EU Projects

Below appear selected EU-funded projects relevant to the LT industry. If you know a project/tools/results that should be displayed here, contact us.

Overview of all current projects in the area of language technologies.

 

 

 

 

  META-NET, a Network of Excellence consisting of 60 research centres from 34 countries,

is dedicated to building the technological foundations of a multilingual European information society.
META-NET is forging META, the Multilingual Europe Technology Alliance. Its Strategic Research Agenda (SRA) is now available online.
 

The CASMACAT project will provide advanced Computer Aided Translation tools, research results on adaptive Statistical Machine Translation (SMT) and methodology for better integration of SMT in professional translation workflows. These results will be highly relevant for the translation industry, in particular professional translation companies.

 

MateCat integrates Statistical Machine Translation and Collaborative Translation Memories, within the Human Translation workflow. MateCat increases the productivity of professional translators and enhances their work experience with MT.

 

The ACCURAT project provided a whole processing pipeline for exploiting comparable corpora in MT. The open-source toolkit containing the necessary well-documented tools for comparable corpus acquisition and parallel sentence/phrase/term alignment and extraction is available from the project website.

 

Build your own machine translation system! With LetsMT! you can easily build and run your own custom machine translation systems. Simply upload your own corpora and/or choose to use any of the publicly available corpora. Train your systems and use them for all your translation needs.

 

The PANACEA project has produced a functional beta version of a service platform that allows to chain and combine language processing modules and tools to build "processing pipelines" for various value-adding tasks in multilingual content processing (e.g. annotation of language resources for later use in machine translation or text analytics systems).

 

Itranslate ITRANSLATE4.EU is a project gathering nine European SMEs active in the field of automatic translation to provide free web based automatic translation service, counterbalancing the predominant US offer in this domain.

 

EuroSentiment aims at creating a shared pool of shared language resources for fostering sentiment analysis, accessible by means of well-defined models and frameworks that leverage the promotion of SMEs in the emerging market of Sentiment Analysis products and services. The data pool will cover 6 languages: English, Catalan, German, Italian, Portuguese and Spanish, and will be validated through opinion mining demonstrators in two different domains. The targeted users are B2B including service developers, content providers and language resource owners. EuroSentiment will innovate providing a domain-oriented shared language resource based on WordNetDomains and aligned with WordNet Affect. 
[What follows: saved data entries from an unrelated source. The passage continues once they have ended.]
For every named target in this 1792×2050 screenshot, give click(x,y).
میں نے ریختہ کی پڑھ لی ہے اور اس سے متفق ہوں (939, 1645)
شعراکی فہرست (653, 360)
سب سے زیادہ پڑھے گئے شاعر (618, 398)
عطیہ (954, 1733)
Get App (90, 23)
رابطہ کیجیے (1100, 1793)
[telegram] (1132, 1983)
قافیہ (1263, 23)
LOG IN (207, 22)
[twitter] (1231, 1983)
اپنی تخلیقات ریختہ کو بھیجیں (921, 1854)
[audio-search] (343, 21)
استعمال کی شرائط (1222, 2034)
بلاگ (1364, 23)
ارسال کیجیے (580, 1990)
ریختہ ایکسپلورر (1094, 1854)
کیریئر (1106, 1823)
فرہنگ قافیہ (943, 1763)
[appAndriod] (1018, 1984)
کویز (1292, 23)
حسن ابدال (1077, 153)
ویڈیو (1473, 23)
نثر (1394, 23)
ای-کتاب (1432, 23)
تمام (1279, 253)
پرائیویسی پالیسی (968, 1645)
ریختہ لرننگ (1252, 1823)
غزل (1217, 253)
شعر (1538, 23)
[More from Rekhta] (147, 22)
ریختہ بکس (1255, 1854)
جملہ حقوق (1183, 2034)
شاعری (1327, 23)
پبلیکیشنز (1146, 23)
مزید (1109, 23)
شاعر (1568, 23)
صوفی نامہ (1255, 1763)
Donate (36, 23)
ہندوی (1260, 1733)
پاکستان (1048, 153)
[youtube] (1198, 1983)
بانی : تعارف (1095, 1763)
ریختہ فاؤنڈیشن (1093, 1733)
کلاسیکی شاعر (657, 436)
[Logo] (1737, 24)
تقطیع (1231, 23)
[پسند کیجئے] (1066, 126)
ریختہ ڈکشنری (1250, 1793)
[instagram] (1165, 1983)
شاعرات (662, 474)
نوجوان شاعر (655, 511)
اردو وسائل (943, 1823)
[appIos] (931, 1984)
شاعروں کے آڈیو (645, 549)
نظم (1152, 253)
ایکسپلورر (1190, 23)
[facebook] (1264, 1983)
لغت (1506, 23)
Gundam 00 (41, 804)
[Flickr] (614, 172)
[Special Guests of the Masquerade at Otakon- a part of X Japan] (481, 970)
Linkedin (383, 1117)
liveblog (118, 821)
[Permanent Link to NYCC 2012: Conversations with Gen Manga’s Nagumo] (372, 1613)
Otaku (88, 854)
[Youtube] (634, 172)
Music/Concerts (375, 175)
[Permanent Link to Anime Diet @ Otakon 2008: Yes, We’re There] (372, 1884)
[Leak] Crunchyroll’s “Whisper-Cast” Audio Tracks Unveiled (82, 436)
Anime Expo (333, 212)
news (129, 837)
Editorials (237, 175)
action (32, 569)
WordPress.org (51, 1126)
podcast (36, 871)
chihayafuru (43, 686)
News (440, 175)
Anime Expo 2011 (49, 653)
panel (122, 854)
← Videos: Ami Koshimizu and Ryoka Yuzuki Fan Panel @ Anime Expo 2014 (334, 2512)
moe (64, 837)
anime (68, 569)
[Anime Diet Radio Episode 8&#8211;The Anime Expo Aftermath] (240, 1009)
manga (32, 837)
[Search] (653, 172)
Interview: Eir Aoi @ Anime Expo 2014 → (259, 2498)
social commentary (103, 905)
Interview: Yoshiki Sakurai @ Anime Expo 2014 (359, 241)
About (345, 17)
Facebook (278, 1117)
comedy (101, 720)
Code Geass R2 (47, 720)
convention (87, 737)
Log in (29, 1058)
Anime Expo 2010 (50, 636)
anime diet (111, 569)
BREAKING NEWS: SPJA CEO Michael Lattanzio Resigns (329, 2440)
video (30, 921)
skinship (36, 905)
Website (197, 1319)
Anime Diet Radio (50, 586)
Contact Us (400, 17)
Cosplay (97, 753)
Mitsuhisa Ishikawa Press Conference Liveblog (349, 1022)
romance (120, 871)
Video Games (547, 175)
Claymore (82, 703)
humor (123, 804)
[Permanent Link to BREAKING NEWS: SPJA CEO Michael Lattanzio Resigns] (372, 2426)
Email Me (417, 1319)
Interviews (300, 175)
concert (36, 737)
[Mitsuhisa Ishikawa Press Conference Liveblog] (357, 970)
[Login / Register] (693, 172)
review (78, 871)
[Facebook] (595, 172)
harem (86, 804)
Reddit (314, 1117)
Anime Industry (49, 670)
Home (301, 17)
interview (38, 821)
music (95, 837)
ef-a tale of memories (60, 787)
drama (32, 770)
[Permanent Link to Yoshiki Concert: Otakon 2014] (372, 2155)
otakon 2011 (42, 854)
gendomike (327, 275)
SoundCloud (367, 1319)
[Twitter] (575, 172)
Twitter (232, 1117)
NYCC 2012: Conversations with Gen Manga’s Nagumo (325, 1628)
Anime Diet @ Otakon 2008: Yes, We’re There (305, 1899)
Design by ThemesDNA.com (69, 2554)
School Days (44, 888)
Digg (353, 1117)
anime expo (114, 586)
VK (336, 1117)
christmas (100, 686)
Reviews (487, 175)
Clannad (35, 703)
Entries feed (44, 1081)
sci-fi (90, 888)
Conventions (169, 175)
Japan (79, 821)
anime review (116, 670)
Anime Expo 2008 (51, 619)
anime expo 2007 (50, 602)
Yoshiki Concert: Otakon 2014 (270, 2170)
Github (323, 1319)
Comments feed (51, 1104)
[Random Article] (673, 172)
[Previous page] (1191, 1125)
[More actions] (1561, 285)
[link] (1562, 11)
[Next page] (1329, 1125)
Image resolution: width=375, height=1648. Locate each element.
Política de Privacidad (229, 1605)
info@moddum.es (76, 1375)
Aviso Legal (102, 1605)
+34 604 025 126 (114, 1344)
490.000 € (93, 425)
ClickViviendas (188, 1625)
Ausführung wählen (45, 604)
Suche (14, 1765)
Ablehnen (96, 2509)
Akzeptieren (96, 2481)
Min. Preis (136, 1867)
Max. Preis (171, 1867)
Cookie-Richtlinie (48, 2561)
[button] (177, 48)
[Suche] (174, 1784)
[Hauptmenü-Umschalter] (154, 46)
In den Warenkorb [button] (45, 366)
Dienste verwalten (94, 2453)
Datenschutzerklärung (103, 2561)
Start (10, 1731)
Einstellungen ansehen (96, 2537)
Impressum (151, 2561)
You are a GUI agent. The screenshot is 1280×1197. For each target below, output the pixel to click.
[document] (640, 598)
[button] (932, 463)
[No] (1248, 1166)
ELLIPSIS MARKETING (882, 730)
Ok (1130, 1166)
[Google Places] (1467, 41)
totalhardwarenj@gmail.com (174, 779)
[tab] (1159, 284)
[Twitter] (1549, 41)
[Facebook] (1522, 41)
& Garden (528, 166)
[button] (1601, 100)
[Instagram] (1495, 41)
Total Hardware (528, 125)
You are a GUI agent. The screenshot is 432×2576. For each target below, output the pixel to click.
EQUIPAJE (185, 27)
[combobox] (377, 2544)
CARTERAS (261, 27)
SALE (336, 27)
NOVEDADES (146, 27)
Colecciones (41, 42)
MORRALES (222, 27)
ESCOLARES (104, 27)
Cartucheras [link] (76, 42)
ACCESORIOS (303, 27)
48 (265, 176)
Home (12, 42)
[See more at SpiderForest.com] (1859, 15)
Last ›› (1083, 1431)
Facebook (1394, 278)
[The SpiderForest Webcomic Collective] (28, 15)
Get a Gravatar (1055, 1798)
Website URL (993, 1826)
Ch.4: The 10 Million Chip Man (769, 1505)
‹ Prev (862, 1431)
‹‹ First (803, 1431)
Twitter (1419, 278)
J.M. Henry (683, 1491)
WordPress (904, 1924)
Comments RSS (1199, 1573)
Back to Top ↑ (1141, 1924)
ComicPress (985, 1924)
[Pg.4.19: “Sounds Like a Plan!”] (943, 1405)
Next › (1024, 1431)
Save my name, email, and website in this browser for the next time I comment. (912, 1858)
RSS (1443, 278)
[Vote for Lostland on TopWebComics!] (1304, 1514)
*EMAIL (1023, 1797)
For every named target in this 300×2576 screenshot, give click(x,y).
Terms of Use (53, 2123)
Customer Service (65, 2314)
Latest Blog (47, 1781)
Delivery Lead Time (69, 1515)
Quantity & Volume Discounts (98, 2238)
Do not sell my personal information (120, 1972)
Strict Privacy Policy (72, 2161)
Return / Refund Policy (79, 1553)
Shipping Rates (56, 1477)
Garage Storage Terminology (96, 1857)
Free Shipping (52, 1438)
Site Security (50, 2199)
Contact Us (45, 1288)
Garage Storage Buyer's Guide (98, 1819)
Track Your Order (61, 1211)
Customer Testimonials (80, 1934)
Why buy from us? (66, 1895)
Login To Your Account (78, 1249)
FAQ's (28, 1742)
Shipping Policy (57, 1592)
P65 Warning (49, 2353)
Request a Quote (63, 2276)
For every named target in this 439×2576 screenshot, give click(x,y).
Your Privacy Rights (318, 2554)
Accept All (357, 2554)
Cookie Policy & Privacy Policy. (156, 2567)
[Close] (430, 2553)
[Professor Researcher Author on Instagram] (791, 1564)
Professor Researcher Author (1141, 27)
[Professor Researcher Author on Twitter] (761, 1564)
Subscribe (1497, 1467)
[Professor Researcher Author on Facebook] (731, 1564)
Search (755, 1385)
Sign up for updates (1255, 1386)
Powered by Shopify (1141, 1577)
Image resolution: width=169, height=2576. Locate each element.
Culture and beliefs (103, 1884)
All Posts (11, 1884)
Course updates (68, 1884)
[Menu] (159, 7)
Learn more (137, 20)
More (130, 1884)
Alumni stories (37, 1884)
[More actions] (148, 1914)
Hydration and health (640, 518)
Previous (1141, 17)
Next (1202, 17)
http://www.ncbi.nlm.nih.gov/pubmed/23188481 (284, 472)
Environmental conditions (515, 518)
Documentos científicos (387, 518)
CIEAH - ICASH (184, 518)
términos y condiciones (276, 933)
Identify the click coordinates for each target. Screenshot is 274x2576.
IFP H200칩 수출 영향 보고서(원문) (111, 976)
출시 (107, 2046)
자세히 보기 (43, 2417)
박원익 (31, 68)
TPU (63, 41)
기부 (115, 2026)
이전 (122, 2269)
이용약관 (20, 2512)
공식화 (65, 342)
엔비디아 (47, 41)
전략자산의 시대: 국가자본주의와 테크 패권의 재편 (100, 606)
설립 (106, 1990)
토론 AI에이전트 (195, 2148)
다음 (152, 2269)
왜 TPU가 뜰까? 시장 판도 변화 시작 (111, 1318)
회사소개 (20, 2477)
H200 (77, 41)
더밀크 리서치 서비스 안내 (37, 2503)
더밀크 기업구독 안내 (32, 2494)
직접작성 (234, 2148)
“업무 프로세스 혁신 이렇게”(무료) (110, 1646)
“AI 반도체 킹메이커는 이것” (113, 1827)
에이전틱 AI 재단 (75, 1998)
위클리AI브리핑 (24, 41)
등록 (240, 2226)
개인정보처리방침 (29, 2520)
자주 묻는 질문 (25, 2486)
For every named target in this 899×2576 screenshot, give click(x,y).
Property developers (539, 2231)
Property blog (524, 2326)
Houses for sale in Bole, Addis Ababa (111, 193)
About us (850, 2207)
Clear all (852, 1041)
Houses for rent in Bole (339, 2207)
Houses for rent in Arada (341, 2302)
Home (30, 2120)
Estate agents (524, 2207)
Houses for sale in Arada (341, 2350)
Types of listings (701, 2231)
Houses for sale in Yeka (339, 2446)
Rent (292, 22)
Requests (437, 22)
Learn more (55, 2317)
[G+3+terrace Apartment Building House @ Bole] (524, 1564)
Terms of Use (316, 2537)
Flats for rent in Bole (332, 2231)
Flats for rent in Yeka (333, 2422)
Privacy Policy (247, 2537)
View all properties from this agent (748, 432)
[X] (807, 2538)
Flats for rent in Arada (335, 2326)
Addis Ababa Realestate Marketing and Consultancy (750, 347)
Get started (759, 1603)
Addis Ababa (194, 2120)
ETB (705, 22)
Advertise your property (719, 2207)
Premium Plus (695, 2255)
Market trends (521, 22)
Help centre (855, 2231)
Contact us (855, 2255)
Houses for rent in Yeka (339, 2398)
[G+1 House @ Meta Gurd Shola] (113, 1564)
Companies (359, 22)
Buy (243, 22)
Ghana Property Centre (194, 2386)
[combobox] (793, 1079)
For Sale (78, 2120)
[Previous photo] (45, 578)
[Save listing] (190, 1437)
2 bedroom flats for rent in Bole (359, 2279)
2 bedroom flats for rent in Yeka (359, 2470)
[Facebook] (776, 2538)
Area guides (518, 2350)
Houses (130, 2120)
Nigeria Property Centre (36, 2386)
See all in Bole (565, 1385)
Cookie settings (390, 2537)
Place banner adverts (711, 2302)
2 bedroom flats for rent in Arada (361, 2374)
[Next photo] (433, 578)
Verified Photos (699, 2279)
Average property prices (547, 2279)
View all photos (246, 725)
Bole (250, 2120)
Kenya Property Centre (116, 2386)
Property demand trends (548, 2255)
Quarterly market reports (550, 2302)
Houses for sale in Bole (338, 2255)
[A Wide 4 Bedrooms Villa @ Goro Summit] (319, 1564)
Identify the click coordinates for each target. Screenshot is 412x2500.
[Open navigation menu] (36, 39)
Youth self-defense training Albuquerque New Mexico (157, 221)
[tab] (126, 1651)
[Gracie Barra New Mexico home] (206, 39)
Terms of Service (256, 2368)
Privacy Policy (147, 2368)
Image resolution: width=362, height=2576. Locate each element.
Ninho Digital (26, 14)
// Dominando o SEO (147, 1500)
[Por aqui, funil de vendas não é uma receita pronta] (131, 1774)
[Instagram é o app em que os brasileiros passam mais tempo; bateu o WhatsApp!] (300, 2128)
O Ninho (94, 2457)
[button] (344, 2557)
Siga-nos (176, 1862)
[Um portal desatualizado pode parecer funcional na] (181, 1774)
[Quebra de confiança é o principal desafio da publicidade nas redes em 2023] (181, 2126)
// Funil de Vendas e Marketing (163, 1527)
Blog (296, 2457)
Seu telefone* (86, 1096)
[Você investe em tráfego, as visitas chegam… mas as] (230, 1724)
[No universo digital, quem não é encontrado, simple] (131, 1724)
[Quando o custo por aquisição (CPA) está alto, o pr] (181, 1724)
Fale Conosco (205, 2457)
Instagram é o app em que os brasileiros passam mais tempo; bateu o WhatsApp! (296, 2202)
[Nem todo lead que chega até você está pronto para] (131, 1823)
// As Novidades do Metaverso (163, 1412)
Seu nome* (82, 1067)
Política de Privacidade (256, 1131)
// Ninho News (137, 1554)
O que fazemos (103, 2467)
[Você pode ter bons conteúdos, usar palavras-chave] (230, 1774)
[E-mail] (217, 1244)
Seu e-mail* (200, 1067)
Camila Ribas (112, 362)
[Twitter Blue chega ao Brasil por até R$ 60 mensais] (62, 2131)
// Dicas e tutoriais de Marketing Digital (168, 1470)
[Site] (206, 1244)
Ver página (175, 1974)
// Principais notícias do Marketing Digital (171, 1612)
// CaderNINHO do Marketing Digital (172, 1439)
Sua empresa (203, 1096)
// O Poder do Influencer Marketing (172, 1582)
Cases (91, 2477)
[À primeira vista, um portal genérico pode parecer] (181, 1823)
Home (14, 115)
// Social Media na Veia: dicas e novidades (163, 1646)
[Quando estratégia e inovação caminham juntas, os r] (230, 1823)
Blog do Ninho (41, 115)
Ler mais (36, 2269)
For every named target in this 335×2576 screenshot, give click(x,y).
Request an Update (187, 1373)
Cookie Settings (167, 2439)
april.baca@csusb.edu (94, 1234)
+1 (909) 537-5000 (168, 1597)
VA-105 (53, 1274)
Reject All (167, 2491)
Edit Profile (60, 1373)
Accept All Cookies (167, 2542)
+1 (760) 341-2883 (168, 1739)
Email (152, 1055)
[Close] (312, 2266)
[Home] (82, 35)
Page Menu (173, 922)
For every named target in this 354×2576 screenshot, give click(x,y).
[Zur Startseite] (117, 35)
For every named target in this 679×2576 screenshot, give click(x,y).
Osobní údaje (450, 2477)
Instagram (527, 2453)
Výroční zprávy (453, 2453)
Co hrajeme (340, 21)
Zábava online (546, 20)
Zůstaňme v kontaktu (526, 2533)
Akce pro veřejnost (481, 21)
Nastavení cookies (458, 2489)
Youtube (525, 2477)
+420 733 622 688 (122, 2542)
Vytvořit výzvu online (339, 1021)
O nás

MosesCore draws together academic and commercial partners sharing a common interest in open source machine translation. MosesCore will organise showcase events on MT all over the world - participation is free but spaces are limited.

 



EU-BRIDGE
an Integrated Project which will provide cloud based language tools including automatic transcription, translation and interpretation. The project will provide streaming technology that can convert speech from lectures, meetings, and telephone conversations into the text in another language.

 

The goal of Parlance is to develop personalised, mobile, interactive, hyper-local search. Recent trends in Information Retrieval are towards incremental, interactive search and spoken dialogue systems can provide a truly natural medium for this type of interactive search in particular for people on the move. Statistical machine learning technology developed on Parlance allows for greater robustness to recognition errors, automatic strategy optimisation and ability to continuously learn and adapt during the interaction.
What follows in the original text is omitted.